**What you need to do:**
Can you transcribe every record below exactly as it appears?

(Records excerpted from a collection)
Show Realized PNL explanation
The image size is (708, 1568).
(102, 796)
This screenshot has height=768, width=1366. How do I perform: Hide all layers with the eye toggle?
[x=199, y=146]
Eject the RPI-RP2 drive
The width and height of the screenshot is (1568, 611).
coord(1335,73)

**Answer area:**
Show Realized PNL explanation
The image size is (708, 1568).
(102, 796)
This screenshot has height=768, width=1366. How do I perform: Hide all layers with the eye toggle?
[x=199, y=146]
Eject the RPI-RP2 drive
The width and height of the screenshot is (1568, 611).
coord(1335,73)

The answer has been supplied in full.